Text shown:
Crawlers

Automatically collect files from external sources into your Libraries

What are Crawlers?

Crawlers are automated collectors that continuously gather files from external sources like SharePoint, file shares, websites, and cloud storage, bringing them into your George AI Libraries.

Instead of manually uploading files, you configure a crawler once, and it automatically discovers and imports files—keeping your Library synchronized with the source.

One-Time Setup

Configure crawler once with source URL and credentials

Automatic Updates

Schedule crawlers to run daily, weekly, or manually trigger runs

Supported Sources

SharePoint Online

Crawl SharePoint document libraries and OneDrive folders

URI Format: https://yourcompany.sharepoint.com/sites/SiteName

Authentication: Browser cookies (FedAuth, rtFa)

SMB / Windows File Share

Access network file shares and Windows servers

URI Format: smb://server/share/folder

Authentication: Username + Password

HTTP/HTTPS Websites

Crawl public or internal websites and download files

URI Format: https://docs.example.com/files

Authentication: None (public sites only)

Box.com

Access Box.com enterprise cloud storage folders

URI Format: https://app.box.com/folder/123456789

Authentication: Customer ID + Developer Token

API / REST

Crawl REST APIs and e-commerce platforms with pre-configured templates

Templates: Shopware 6, Weclapp, Generic REST

Authentication: OAuth2, API Key, Bearer Token, Basic Auth

API crawlers will soon be replaced with Connectors for more powerful automation.

Creating a Crawler

Select Source Type

SharePoint, SMB, HTTP, Box, or API
Configure URI & Limits

URL, depth, max pages
Set File Filters

Optional: patterns, size, MIME types
Add Credentials

Authentication details
Schedule Runs

Optional: daily/weekly automation

Basic Configuration

URI

Required

The source location to crawl (URL, network path, etc.)

https://company.sharepoint.com/sites/Docs

smb://fileserver/shared/documents

https://docs.example.com/files

https://app.box.com/folder/123456789

Max Depth

Required • Default: 2

How many folder levels deep to crawl (0 = only root folder)

Example: Depth 2 crawls /docs → /docs/2024 → /docs/2024/Q1

Max Pages

Required • Default: 10

Maximum number of files to collect per crawler run

Prevents overwhelming the system with too many files at once

File Filters (Optional)

Include Patterns	Regex patterns to include specific files `\.pdf$, \.docx?$, \.txt$` `Only collect PDF, DOC, DOCX, and TXT files`
Exclude Patterns	Regex patterns to exclude files/folders `archive, _old, backup, temp, \.tmp$` `Skip folders named "archive", "_old", etc.`
Min File Size	Minimum file size in MB (e.g., 0.1 = 100 KB) Use to skip tiny files that likely contain no useful content
Max File Size	Maximum file size in MB (e.g., 50 = 50 MB) Use to skip extremely large files that may timeout during processing
Allowed MIME Types	Comma-separated list of allowed file types `application/pdf, text/plain, application/msword`

Authentication

SharePoint Online

Requires browser authentication cookies:

Open your SharePoint site in a browser and log in
Open Developer Tools (F12) → Network tab
Refresh the page or navigate to a document library
Find any request to your SharePoint site
Copy the complete "Cookie" header value (must include FedAuth and rtFa cookies)
Paste into the "SharePoint Authentication Cookies" field

Cookies are session-based and expire. You may need to refresh them periodically if crawler runs start failing.

Data provided:
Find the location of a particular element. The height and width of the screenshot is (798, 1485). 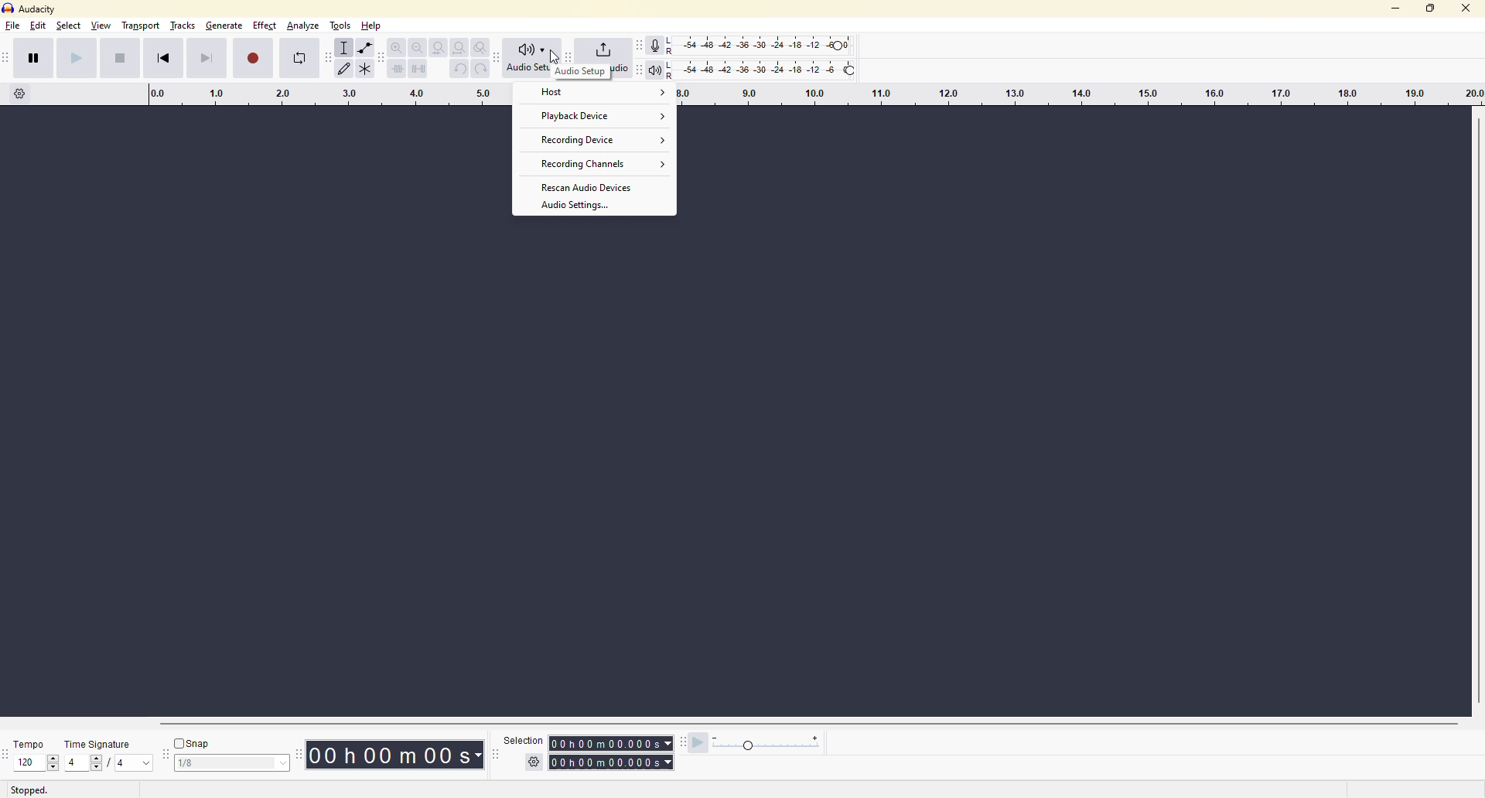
...
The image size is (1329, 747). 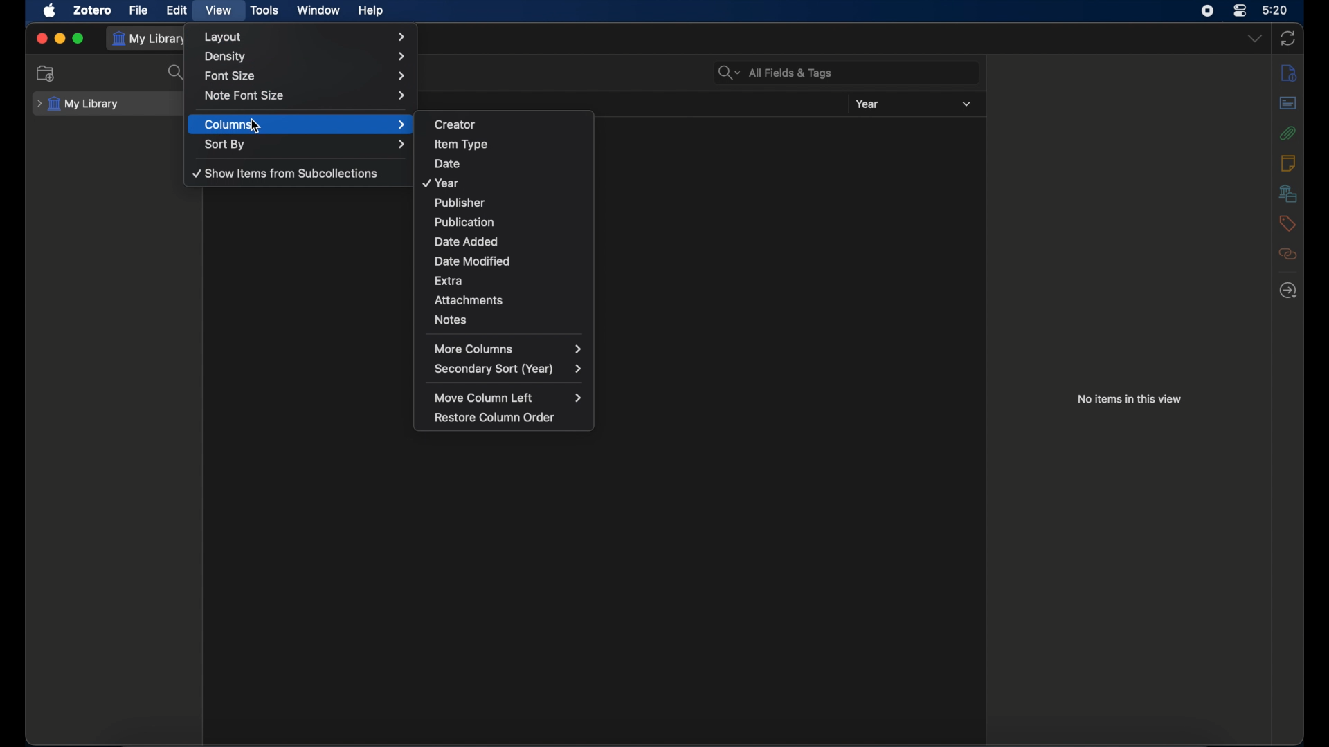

Written exercise 1: What does the page on crawlers say word for word, from "Requires browser authentication" down to "and rtFa cookies)"? Quote that whole span.
Written exercise 2: How does the crawlers documentation go on after its final sentence? Write the next part of it.

Final answer 1:
Requires browser authentication cookies:

Open your SharePoint site in a browser and log in
Open Developer Tools (F12) → Network tab
Refresh the page or navigate to a document library
Find any request to your SharePoint site
Copy the complete "Cookie" header value (must include FedAuth and rtFa cookies)

Final answer 2:
SMB / Windows File Share

Requires network credentials:

Username: Domain username (e.g., DOMAIN\username or username@domain.com)
Password: User's password

Box.com

Requires Box API credentials:

Customer ID: Your Box enterprise customer ID (10+ characters)
Developer Token: Box API developer token (20+ characters)

Contact your Box administrator to obtain these credentials.

HTTP/HTTPS Websites

No authentication required. Only public websites are supported.

Scheduling (Optional)

Schedule crawlers to run automatically on a recurring basis:

Cron Schedule Configuration

Active: Enable/disable scheduled runs
Time: Hour (0-23) and Minute (0-59) in 24-hour format
Days: Select which days of the week to run (Monday - Sunday)

Every weekday at 3:00 AM

Hour: 3, Minute: 0, Days: Mon-Fri

Sundays at 11:30 PM

Hour: 23, Minute: 30, Days: Sunday

Manual Runs

You can always trigger a crawler run manually from the Library crawler list, regardless of schedule settings.

Crawler Runs & Monitoring

Each time a crawler executes, it creates a "crawler run" with detailed statistics:

Run Information

Run Metadata:

• Start time and end time
• Duration
• Triggered by user (manual) or scheduler
• Success or failure status
• Error message (if failed)

Discovered Updates:

• New files found
• Modified files detected
• Deleted files identified
• Skipped files (hash unchanged)
• Error files (couldn't access)

Running Status

Crawler is running...

Started 5 minutes ago

Last Run

Completed

127 files discovered

Total Runs

Since creation

How Crawling Works

1. Discovery

Crawler navigates the source (folders, links, etc.) up to the configured max depth, discovering files that match filters

2. Change Detection

For each discovered file, crawler checks if it already exists in the Library by comparing content hash and modification date

3. File Import

New or modified files are downloaded and added to the Library. Unchanged files are skipped to save processing time.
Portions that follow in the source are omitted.